Friday, April 06, 2007

The End of the Wild
Stephen M. Meyer

What is the human without the Wild? Meyer presumes the end of natural selection and justifiably claims that for many many decades humans have changed the act of selection to human selection. It is our hand that determines the populace of individuals in an ecosystem - both intentionally and unintentionally.

This book was like a 97 page gasp. It is like someone telling you that your neighborhood is burning and it will never be the same and within the flames lie your beloved two cats and a dog and the deer, fox and squirrels that you watch every morning. The whole of the idea of what Meyer has to say puts butterflies in my stomach.

Meyer tells us that it would be wise to forget about saving the charismatic species like the panda, mountain gorilla California condor. The focus should be the whole ecosystem. The reason being is that these charismatic fauna and flora are doomed to begin with. It is merely an act of feel-good action for our own psyche.

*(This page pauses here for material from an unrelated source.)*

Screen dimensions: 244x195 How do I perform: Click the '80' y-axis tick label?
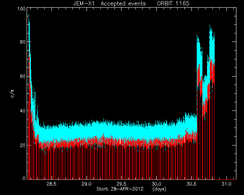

Meyer tells us that we need to look at our own behavior and modify it drastically. He doesn't call for empty public policy and for more corporate environmental lobby, but a dumping of billions over the next twenty years into studying and classifying ecosystems. On the one hand he lauds the management of Nature as human selections, but on the other hand calls for a drastic step-up in management and study. This would-be irony makes a lot of sense if the end of the wild is real. There is no room, literally, for "nature to take its course" without human intervention, which is the definition of human selection.

If human selection is the contemporary process by which to make the most of our Earth and its various habitats, we should do it correctly. We may have to spend time mixing various sub populations for a stronger gene pool, cull weedy species, and construct larger and healthier wildlife corridors. We need to be consistent and smart about it.

Meyer doesn't state this in "the End of the Wild," but I think that there is a presumption that we are a weedy species that is out of control.

This book should be read by anyone and everyone...especially our youth. At 97 pages (it took me an hour to read) this could be part of assigned reading for many school-age groups.